Oestrogen deficiency plays an important role in the pathophysiology of OA [27
]. OT promotes osteoblastogenesis in both hMADS and hBMS cells [17
], which can explain the involvement of OT in OA. During OA development, activation of catabolic enzymes, including matrix metalloproteinases and aggrecanases, leads to softening of the articular cartilage and low-grade inflammation characterized by the release of the cytokines tumour necrosis factor-α and IL-1. In turn, this phenomenon likely further induces the expression of catabolic enzymes, such as ADAMTS-4 [29
]. We found that OT attenuated the effects of IL-1β, as shown by the reduction in ADAMTS-4
mRNA transcript levels.
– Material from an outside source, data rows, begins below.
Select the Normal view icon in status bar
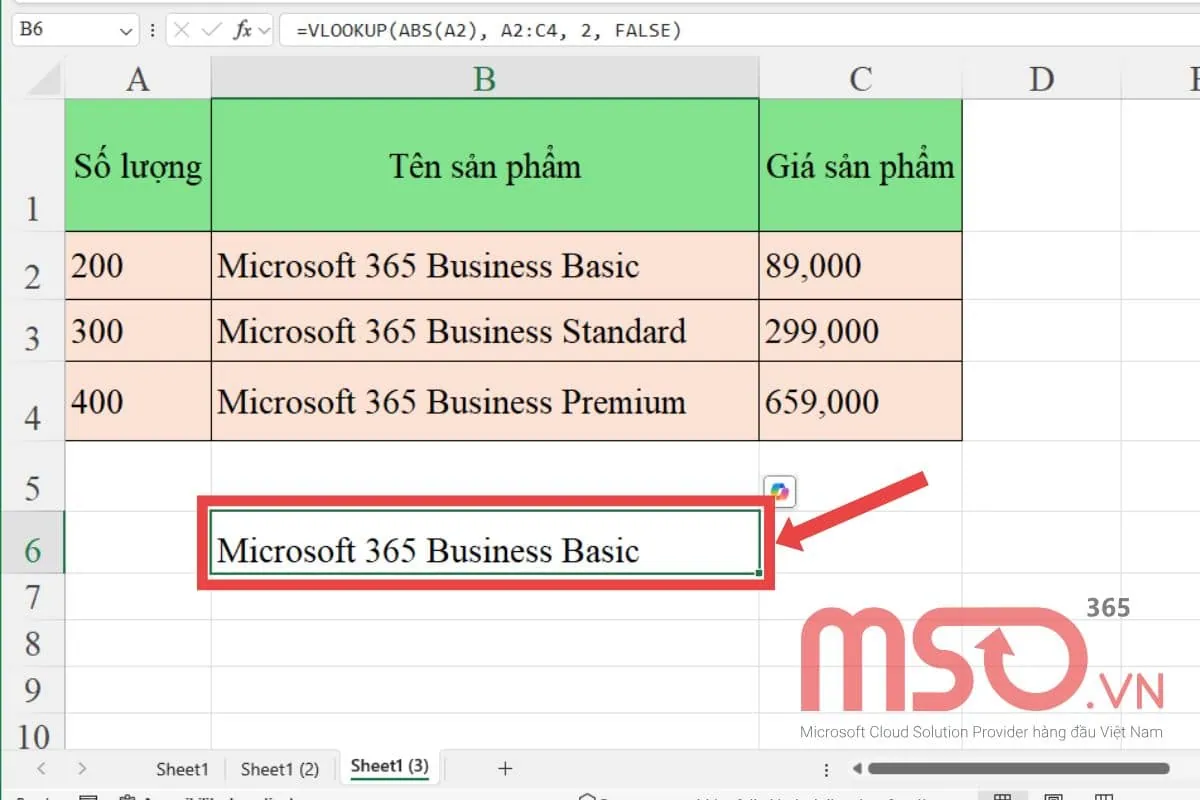 coord(1001,796)
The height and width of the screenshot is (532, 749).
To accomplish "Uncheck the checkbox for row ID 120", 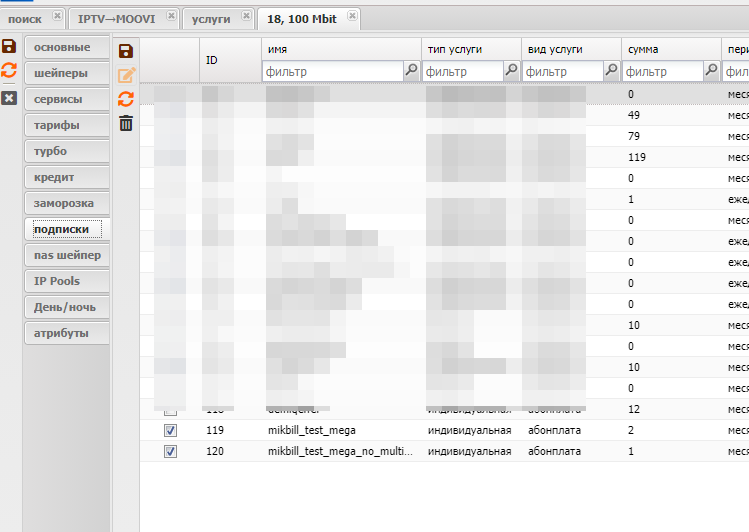I will point(170,452).
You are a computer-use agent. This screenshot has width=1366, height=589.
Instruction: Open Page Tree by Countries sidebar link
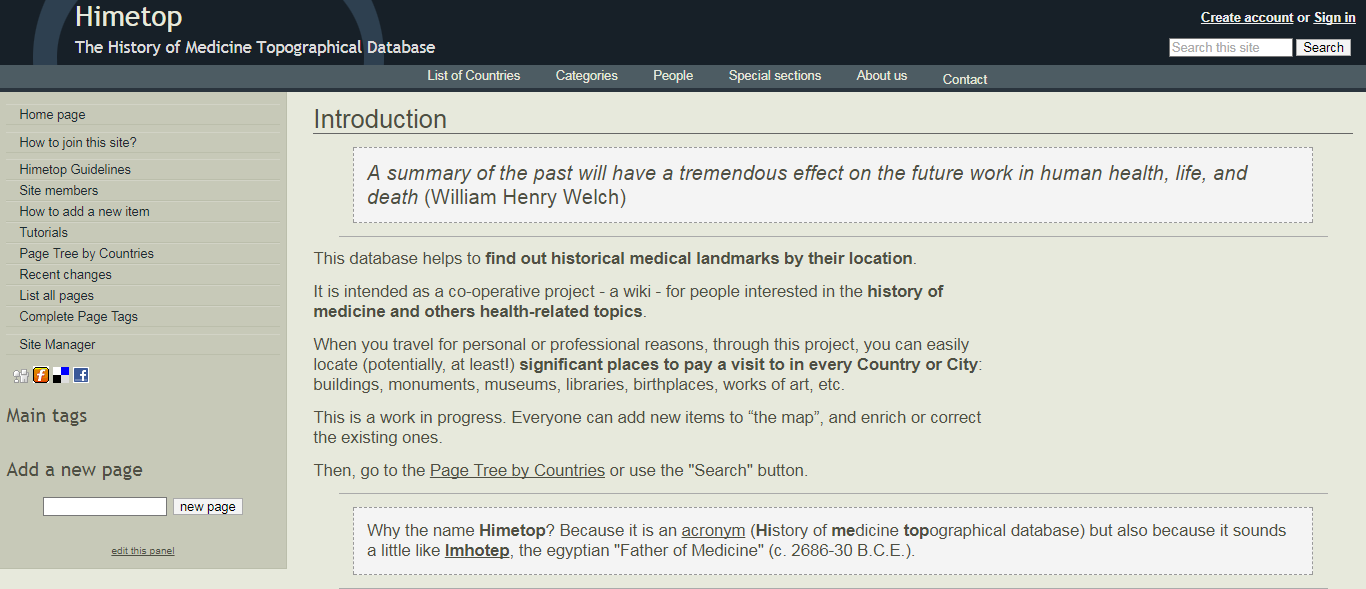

Thus, OT may modulate chondrogenesis, at least partially, by abrogating the deleterious effects of IL-1β and attenuating inflammation. Moreover, our in vitro results, which showed the positive effect of OT treatment on various genes involved in chondrogenesis, and those of a recent study showing that OT controls chondrocyte matrix degradation through metalloproteinases [16
] strongly support the role of OT in the pathophysiology of OA.
Remodelling of the subchondral bone in OA is mediated by the activities of osteoclasts and osteoblasts [31
]. Although the association between subchondral bone and cartilage in OA is not fully understood, several mechanisms have been proposed that include microdamage repair, increased vascularity stimulated by angiogenic factors, and enhanced bone–cartilage crosstalk through an increased number of subchondral plate pores [32
]. In animal models, osteoblasts of OT knockout mice exhibit reduced mineralization activity and downregulated expression of genes related to osteoblast differentiation [11
]. However, OT stimulates the differentiation of osteoblasts into a mineralizing phenotype by inducing the upregulation of BMP-2, which in turn controls the expression of Schnurri-2 and -3, Osterix, and activating transcription factor-4 [19
OT has dual effects on osteoclasts, as it is known to stimulate osteoclast formation both directly through the activation of nuclear factor-κB and mitogen-activated protein kinase signalling as well as indirectly through the upregulation of receptor activator of nuclear factor-κΒ ligand [11
]. Furthermore, OT inhibits bone resorption by mature osteoclasts by triggering cytosolic Ca2+
release and nitric oxide (NO) synthesis [19
]. It is therefore possible that in OA, a disease with complex physiopathology that is still not completely elucidated, OT has a beneficial action [10
] likely via effects on oestrogens, but also has harmful activities that may include stimulating NO synthesis or upregulating BMP-2. Although BMPs are involved in all phases of chondrogenesis, which affect chondrocyte differentiation and cartilage anabolism [12
], recent studies have shown that BMPs can also have harmful effects on articular cartilage [15
It is known that there are different osteoarthritic phenotypes and that the risk factors will differ according to the targeted joint, which might explain the lack of effect found in our animal model that may have not been the most suitable. Perhaps a model of metabolic osteoarthritis might have been more appropriate. Alternatively, the duration of rat treatments (28 days) might not have been sufficient, as 8 weeks can be necessary to normalize body weight and osteopenia in mice [17
]. In our human model, the absence of differences in OT rate according to disease severity may reflect the fact that all of the subjects came from the ADEM cohort, which was focused on severe digital OA. However, the use of subjects who all exhibited advanced osteoarthritis lesions makes it impossible to look for a correlation between the OT rate and severity of osteoarthritis, even though it can show a potential action of OT.
In conclusion, we found that OT stimulates chondrogenesis and that women with digital OA have low circulating levels of this hormone. These findings provide a basis for analysing the mode of action of OT in this disease and may aid in the development of more efficient therapies.